1. Various Iterative-Algorithms Support#

1.1. Implemented Solvers#

skscope provides several solvers, each with a similar interface, to solve sparsity-constrained optimization problems:

\[\arg\min\limits_{\theta \in R^p} f(\theta) \text{ s.t. } ||\theta||_0 \leq s.\]

Here is a list of the currently available solvers:

  • GraspSolver: implements the Gradient Support Pursuit (GraSP) algorithm that generalizes the Compressive Sampling Matching Pursuit (CoSaMP) algorithm [1].

  • ScopeSolver: implements the Sparse-Constrained Optimization sPlicing itEration (SCOPE) algorithm that generalizes the Adaptive BEst Subset Selection (ABESS) algorithm [10].

  • HTPSolver: implements the hard thresholding pursuit (HTP) algorithm [2] [3].

  • IHTSolver: implements the iterative hard thresholding (IHT) algorithm [4] [5].

  • FobaSolver: implements Forward-Backward greedy algorithm [6].

  • OMPSolver: implements Orthogonal Matching Pursuit (OMP) algorithm [7] [8].

  • ForwardSolver: implements forward stepwise algorithm in statistics literature [9]. Although it is equivalent to OMPSolver, it helps borden the implementation on statistical community.

1.2. Reference#

  • [1]: Bahmani, S., Raj, B., & Boufounos, P. T. (2013). Greedy sparsity-constrained optimization. The Journal of Machine Learning Research, 14(1), 807-841.

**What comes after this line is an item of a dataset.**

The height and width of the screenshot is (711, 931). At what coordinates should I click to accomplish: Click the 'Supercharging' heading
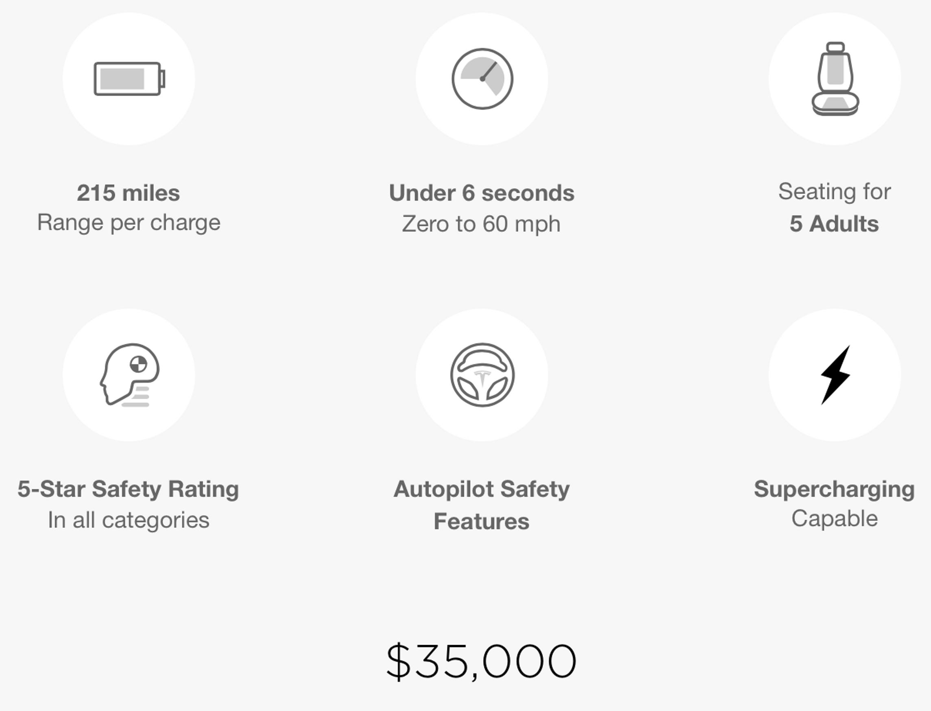834,490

  • [2] Foucart, S. (2011). Hard thresholding pursuit: an algorithm for compressive sensing. SIAM Journal on numerical analysis, 49(6), 2543-2563.

  • [3] Yuan, X. T., Li, P., & Zhang, T. (2017). Gradient Hard Thresholding Pursuit. J. Mach. Learn. Res., 18(1), 6027-6069.

  • [4] Blumensath, T., & Davies, M. E. (2009). Iterative hard thresholding for compressed sensing. Applied and computational harmonic analysis, 27(3), 265-274.

  • [5] Jain, P., Tewari, A., & Kar, P. (2014). On iterative hard thresholding methods for high-dimensional m-estimation. Advances in neural information processing systems, 27.

  • [6] Liu, J., Ye, J., & Fujimaki, R. (2014). Forward-backward greedy algorithms for general convex smooth functions over a cardinality constraint. In International Conference on Machine Learning (pp. 503-511). PMLR.

  • [7] Wang, J., Kwon, S., & Shim, B. (2012). Generalized orthogonal matching pursuit. IEEE Transactions on signal processing, 60(12), 6202-6216.

  • [8] Tropp, J. A., & Gilbert, A. C. (2007). Signal recovery from random measurements via orthogonal matching pursuit. IEEE Transactions on information theory, 53(12), 4655-4666.

  • [9] Hastie, T., Tibshirani, R., Friedman, J. H., & Friedman, J. H. (2009). The elements of statistical learning: data mining, inference, and prediction (Vol. 2, pp. 1-758). New York: springer.

  • [10] Zhu, J., Wen, C., Zhu, J., Zhang, H., & Wang, X. (2020). A polynomial algorithm for best-subset selection problem. Proceedings of the National Academy of Sciences, 117(52), 33117-33123.